President John Magufuli 

Will the chickens come home to roost soon – or will Tanzanians have their way as usual?

I have no idea on that, but were the late Prof Ali Mazrui around, he would probably write extensively on what is happening in Tanzania today.

Recent comments made by Africa’s richest man, Aliko Dangote (pictured), come to mind here. A man not known to stoke the fires of controversy, Dangote was quoted saying – rightly or wrongly – that Tanzanian investment policies were scaring investors, extant and prospective.

Perhaps as expected, the media immediately described Dangote’s remarks as criticism of President John Magufuli’s government. And even before the dust had settled on the kerfuffle, it is seemingly becoming routine that any untoward comments on matters to do with investment are countered with the vehemence they deserve.

In this case, the Minister for Trade, Industry and Investment, Charles Mwijage, went live to claim that Dangote does not know fully well our investment laws – firing on all cylinders at persons who give the country’s investment climate a bad name.

Noting that we don’t have any investment problems, the minister conceded that Tanzania – like many other countries – does indeed have challenges which we are able, willing and ready to talk about. “Let Dangote come and see me personally,” Mwijage said, with a view to ironing out any difficulties he may have as an investor of considerable import in Tanzania.

All this reminds me of a piece I wrote months ago about “investment challenges” – and how the approach and tone we have taken in the past may have impacted the country’s investment climate.
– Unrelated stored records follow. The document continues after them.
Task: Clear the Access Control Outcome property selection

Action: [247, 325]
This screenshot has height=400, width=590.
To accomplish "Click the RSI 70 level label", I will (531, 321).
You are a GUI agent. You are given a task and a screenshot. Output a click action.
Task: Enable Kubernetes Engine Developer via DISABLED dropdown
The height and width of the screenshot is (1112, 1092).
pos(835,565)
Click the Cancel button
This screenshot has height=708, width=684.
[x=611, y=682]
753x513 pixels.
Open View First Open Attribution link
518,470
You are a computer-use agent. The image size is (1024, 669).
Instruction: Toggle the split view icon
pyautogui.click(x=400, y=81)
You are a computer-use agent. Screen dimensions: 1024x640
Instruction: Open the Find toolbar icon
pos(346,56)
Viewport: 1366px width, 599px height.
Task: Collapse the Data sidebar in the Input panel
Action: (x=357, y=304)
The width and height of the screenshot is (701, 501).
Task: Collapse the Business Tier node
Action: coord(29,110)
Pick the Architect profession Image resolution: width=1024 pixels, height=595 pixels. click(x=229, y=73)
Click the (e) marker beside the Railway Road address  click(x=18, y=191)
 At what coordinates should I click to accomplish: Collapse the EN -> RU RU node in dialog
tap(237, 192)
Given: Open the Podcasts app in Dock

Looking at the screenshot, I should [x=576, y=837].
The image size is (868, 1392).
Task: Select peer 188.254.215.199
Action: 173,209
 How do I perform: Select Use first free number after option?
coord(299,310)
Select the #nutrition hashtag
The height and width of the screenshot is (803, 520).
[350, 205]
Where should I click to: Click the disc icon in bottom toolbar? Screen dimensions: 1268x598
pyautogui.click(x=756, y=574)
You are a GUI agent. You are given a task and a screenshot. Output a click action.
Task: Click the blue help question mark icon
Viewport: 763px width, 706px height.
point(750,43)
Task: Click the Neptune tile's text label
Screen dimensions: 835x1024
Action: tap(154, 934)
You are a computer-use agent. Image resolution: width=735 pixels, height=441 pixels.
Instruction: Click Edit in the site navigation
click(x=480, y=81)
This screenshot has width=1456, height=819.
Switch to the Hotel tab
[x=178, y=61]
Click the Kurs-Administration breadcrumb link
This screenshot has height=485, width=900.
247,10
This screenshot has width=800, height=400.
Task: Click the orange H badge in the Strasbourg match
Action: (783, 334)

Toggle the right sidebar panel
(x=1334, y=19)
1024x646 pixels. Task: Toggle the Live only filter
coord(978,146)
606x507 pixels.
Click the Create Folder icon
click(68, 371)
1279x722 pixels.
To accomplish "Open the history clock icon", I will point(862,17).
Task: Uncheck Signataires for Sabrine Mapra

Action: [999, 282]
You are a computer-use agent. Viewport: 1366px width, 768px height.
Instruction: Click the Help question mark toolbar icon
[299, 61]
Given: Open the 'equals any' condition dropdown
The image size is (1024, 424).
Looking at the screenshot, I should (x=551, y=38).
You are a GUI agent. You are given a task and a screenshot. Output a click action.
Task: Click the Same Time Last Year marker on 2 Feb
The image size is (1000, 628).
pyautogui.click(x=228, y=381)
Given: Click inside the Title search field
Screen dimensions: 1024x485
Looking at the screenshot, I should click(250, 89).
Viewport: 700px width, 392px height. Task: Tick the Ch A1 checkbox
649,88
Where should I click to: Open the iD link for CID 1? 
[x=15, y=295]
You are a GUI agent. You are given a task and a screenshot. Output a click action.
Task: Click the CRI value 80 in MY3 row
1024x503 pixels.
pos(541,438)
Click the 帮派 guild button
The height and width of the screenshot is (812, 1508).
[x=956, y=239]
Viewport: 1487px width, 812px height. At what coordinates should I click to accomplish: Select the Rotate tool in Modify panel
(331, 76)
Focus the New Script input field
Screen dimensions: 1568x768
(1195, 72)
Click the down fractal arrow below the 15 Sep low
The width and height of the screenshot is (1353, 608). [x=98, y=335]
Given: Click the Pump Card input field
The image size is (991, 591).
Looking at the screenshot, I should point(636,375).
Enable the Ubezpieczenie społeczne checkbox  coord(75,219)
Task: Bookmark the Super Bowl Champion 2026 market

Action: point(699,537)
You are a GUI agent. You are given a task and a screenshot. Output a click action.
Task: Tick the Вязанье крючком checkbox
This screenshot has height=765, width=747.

Prof Mazrui wrote extensively about Africa’s Triple Heritage. In my humble view, Tanzania is today caught in the web of a triple vortex betwixt the Presidency, official policy and legislation and civil service bureaucracy.

Apparently, the view from the government is that we have been losers for a long time in matters-investment. This view, shared by many, is that some of the so-called investors are in fact thieves who have been complicit in robbing Tanzania of its riches.

This school of thought is arguably in conformity with seizures of assets and shares acquisitions through amendments of already existing legal frameworks on mining and telecommunications, for example.

Doing this may sound logical: trying to recover, reclaim, lost ground. What is questionable, though, is the methodology used.

The second part of the web is the combination of policy and legislation – with either or both changed in midstream, thus playing havoc with the playing field.

If nothing else, this puts otherwise sacrosanct long-term title deeds, agreements, contracts, etc., into question – thus tarnishing what are nobble intentions to right past ills.

Finally, the overly-bureaucratic civil service is caught between a rock and a hard place: wanting to serve according to extant statutory frameworks and perforce going along with pronouncements from the relevant top-echelon authorities.

In any case, is grand corruption fighting back here? Forget the presidency – and even any gaps that might be in the existing legislative frameworks. The real threat to investment in Tanzania – if there really is a threat – is the go-slow that borders on sabotage within the behemoth that’s the civil service.

However, what could be seen only as a challenge that is easily surmountable is whether the civil service in its entirety is working diligently, or is on go-slow mode, protesting the manner and style in which the higher ups are implementing socio-economic development programmes.